The over all combustion and cooking process may be controlled by adjustment of damper 802 (FIG. 8) which controls flow rate of gases out of the fire chimney 210 and into the cooking chamber 102. Flow of exhaust gases from the cooking chamber 102 may be controlled or adjusted via the smoke stack 112. Control may also be provided by the intermittent or variable operational speed of fan 106. Damper 804 (FIG. 8) may close to prevent escape of combustion gases back through the fan, but may open automatically as the fan 106 operates. In other embodiments, an adjustable damper may be used in place of damper 804 allowing additional control options. As noted above, adjustment of dampers and smoke stacks may occur manually, but may also be controlled by stepper motors, solenoids, or other electronically controlled devices as known to the art by the control system 116.

Referring now to FIG. 13, a front elevational view of another embodiment of a gravity fed smoker/grill 1300 according to the present disclosure is shown. The smoker/grill 1300 may be substantially similar to the smoker/grill 100 described above. The smoker/grill 1300 may be capable of both grilling and smoking operations regardless of how it is specifically referred to below. Referring also to FIG. 14A, a front cutaway view of the grill 1300 is shown. with basic fuel/combustion flow labelled with arrows 1, 2, 3, and 4.

The smoker 1300 may include a cooking chamber 102 with a smokestack 112 (or multiple smokestacks). Internal to the cooking chamber is a cooking grate 220. Various doors and openings may provide access to an interior of the cooking chamber 102 to perform cooking operations. Any opening known to the art (e.g., hinged openings, roll away openings) may be employed.

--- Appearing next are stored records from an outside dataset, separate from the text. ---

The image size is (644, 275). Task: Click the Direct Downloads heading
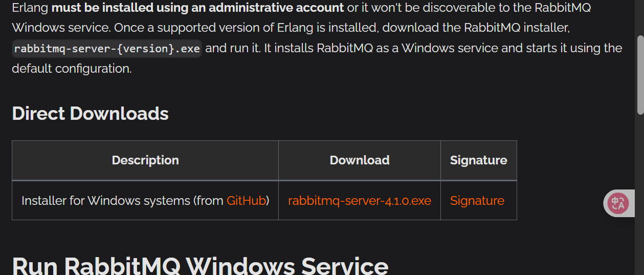click(x=90, y=114)
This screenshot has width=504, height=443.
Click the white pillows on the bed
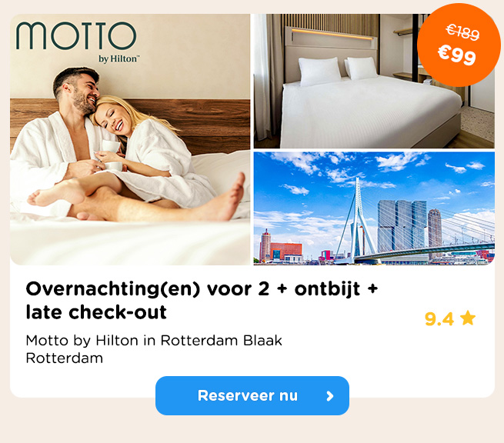coord(338,68)
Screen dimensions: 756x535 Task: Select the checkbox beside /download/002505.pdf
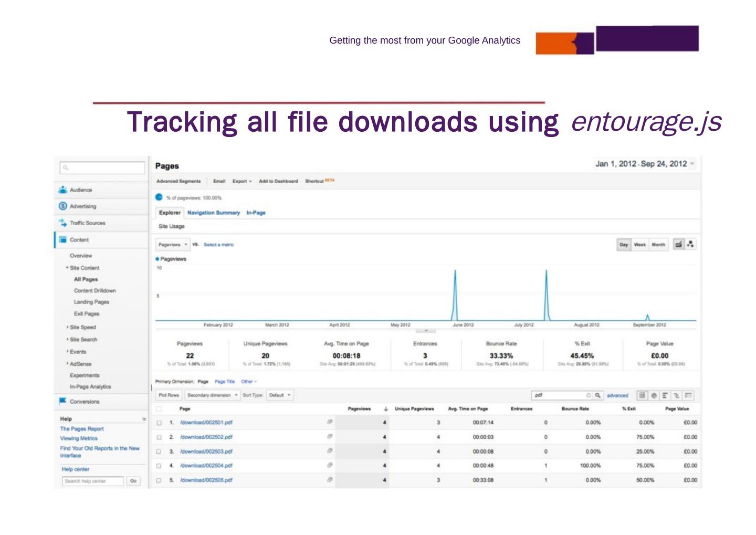coord(159,480)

Below the cooking chamber 102 is a combustion and heating chamber 1301. The cooking chamber 102 and combustion and heating chamber 1301 may be supported by a cart 114 or other structure. A door or panel 105 may be provided that may allow for accessing an interior of the heating and combustion chamber 1301. A control knob 1304 may allow for adjustment of an internal damper 802 on top the fire chimney 210. In some embodiments, the damper 802 is operated by a control system using a solenoid, motor, or other device as known to the art. An internal ash drawer or receptacle 1407 may also be accessible from outside the device 1301 via door 1306.

An air supply assembly 1308 may provide forced air to the grill 1300. In some embodiments, the air supply assembly 1308 comprises a duct 1408 retaining a fan 1406 in a downward oriented position. Air is forced into the duct 1408 and makes a right turn before being forced into a fire pit 1402 inside the combustion and heating chamber 1301. The duct 1408 therefore creates an air intake that faces downward minimizing ingestion of water or debris in an outside environment. The fire pit 1402 may contain an ignitor 1404 as discussed further below.

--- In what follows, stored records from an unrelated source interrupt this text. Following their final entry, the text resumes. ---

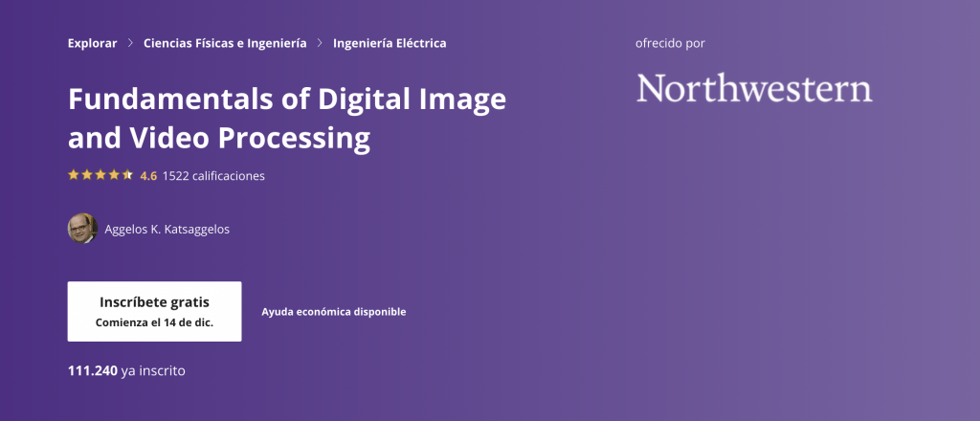980x421 pixels.
Task: Click the first rating star
Action: [x=73, y=175]
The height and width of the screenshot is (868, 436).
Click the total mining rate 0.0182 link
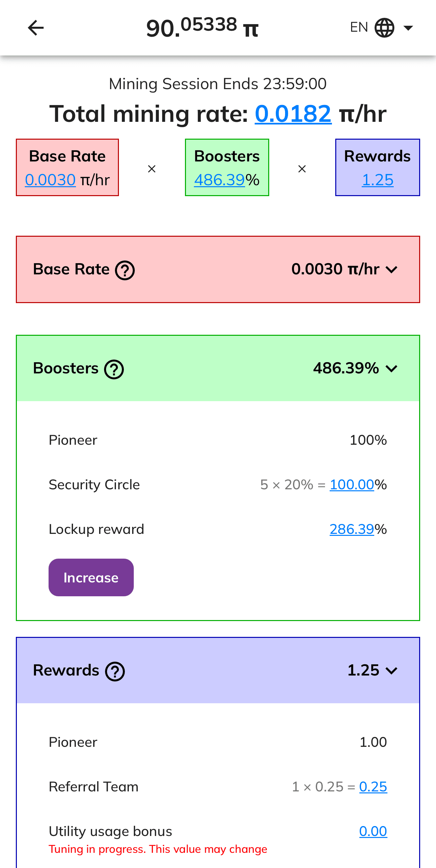tap(293, 114)
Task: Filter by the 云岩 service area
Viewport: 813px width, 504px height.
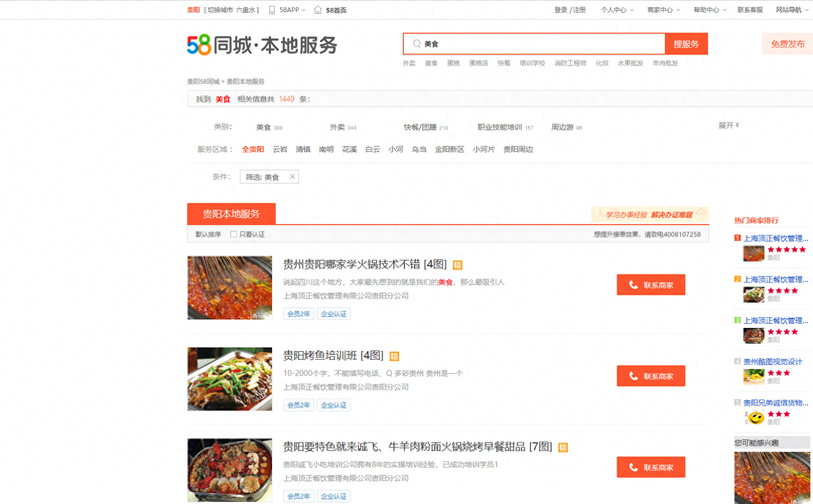Action: pos(280,149)
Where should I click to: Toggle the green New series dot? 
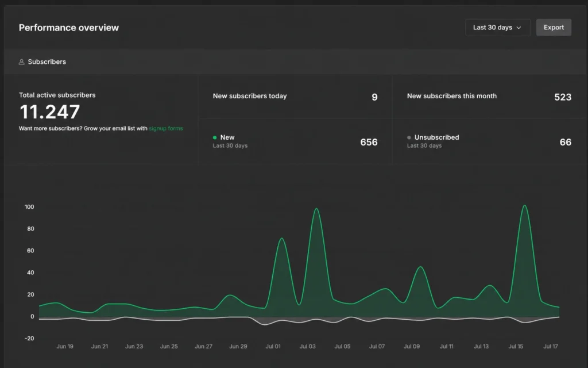(215, 137)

Although the operation and speed of the fan 1406 may be controlled, a damper 1310 may also interpose the duct 1408 and the fire pit 1402. The damper 1310 may be an electronically controlled damper or may be a manually operated damper. In some embodiments, the damper 1310 is slidable to open or restrict airflow. Thus flow of intake air may be controlled with or without controlling the fan 1406 or with or without adjusting fan speed.

Combustion products and heat exiting the fire pit 1402 may be directed to or vented to the cooking chamber 102 via a fire chimney 210. A heat baffle 212 may be provided within the cooking chamber 102 below the cooking grate 220 to ensure even distribution of heat, smoke, and combustion products to the cooking grate 220 and within the cooking chamber 102. One or more temperature sensors may be provided at various locations near or around the cooking grate 220 (as described above) or a single temperature sensor 1410 may be provided near the cooking grate 220, possibly near a rear of the cooking chamber 102. Temperature of the fire pit 1402 may also be monitored. Various locations may be used to measure fire pit temperature. A temperature sensor 1412 may indirectly monitor fire pit temperature from a location adjacent the ash receptacle 1407.

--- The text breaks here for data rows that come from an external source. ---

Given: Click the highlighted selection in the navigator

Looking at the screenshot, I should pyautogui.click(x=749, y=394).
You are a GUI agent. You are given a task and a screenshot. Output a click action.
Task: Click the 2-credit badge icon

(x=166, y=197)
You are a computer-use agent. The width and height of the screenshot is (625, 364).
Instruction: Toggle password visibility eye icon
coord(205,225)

Temperature readings may be provided to a control system 116. In the embodiment of FIG. 14, the control system is on the left side of the cooking chamber 102 and may have a shelf 1302 above.

An external hopper 202 may provide solid fuel that travels into the fire pit 1402 via a chute 206. The solid fuel used by the grill 100 may comprise various forms of charcoal (e.g., charcoal briquettes or lump charcoal) or other combustibles. In various embodiments, the minimum slope of the chute 206 for proper flow of solid fuel is 30°. However, steeper slopes may improve the performance of the system by increasing the pressure on the solid fuel in the fire pit 1402.

The ash receptacle 1407 is below the below the fire pit 1402. The ash receptacle 1407 may be part of a drawer (similar to the ash pan 208 described above). In other embodiments, such as shown in FIG. 14A, the ash receptacles is a separate, removable component behind door 1306. The door 1306 may be a side opening door in such embodiments.

Referring now to FIG. 14B, the grill 1300 is shown in perspective cutaway. From this perspective it can be seen that the fire pit 1402 may be separated from the duct 1408 by air damper 804, which may be a flap damper as discussed above. The damper 804 may also be controlled by an electronic actuator, solenoid, motor, or other device known to the art. Additionally, the manually closable damper 1310 may interpose the fire pit 1402 and the duct 1408. Manual opening and closing of the damper 1310 affects air flow into the fire pit regardless of the operation condition or speed of the fan 1406. The damper 1310 may also be electronically controlled via an electronic actuator, motor, solenoid, or other device known to the art. The damper 804 prevents outflow of combustion products from the fire pit 1402 regardless of the state of the damper 1310 or fan 1406.

The internal damper 802 is shown in a closed position in FIG. 14B. The damper 802 may be opened upwardly manually (e.g., by manipulation of control knob 1304). Atop the chimney 210 may be a top funnel 1412 where gases may be allowed to expand as they flow into the cooking chamber 102. In addition to the heat baffle 212, a hood 1413 may be located over the top of the funnel 1412 to direct expanding gases centrally into the cooking chamber 102. The hood may be curved or planar and may angle upwardly and toward a midline of the cooking chamber from one end (e.g., the right side as shown).

Referring now to FIG. 14C, a closeup cutaway elevation view of the grill 1300 is shown. Here a cooking chamber temperature sensor 1414 is located on the left side of the cooking chamber 102 near the cooking grate 220. The sensor 1414 may be used instead of or in addition to the medially located sensor 1410. A fire pit temperature sensor 1416 can be seen near the funnel 1412. The sensor 1416 may be used instead of or in addition to the lower mounted sensor 1412.

Referring now to FIG. 15A, a perspective view of the fire pit 1402 for a gravity fed charcoal grill/smoker, such as the grill 1300, is shown. In FIG. 15A some components are removed and some are shown in phantom such that the relationship between the fire pit 1402 and surrounding components can be more readily appreciated. The fire pit 1402 may have a cuboid or rectilinear geometry. The fire pit 1402 may fit adjacent to the duct 1408 to receive forced air. As discussed above, various dampers or damping mechanisms may be fitted between the fire pit 1402 and duct 1408.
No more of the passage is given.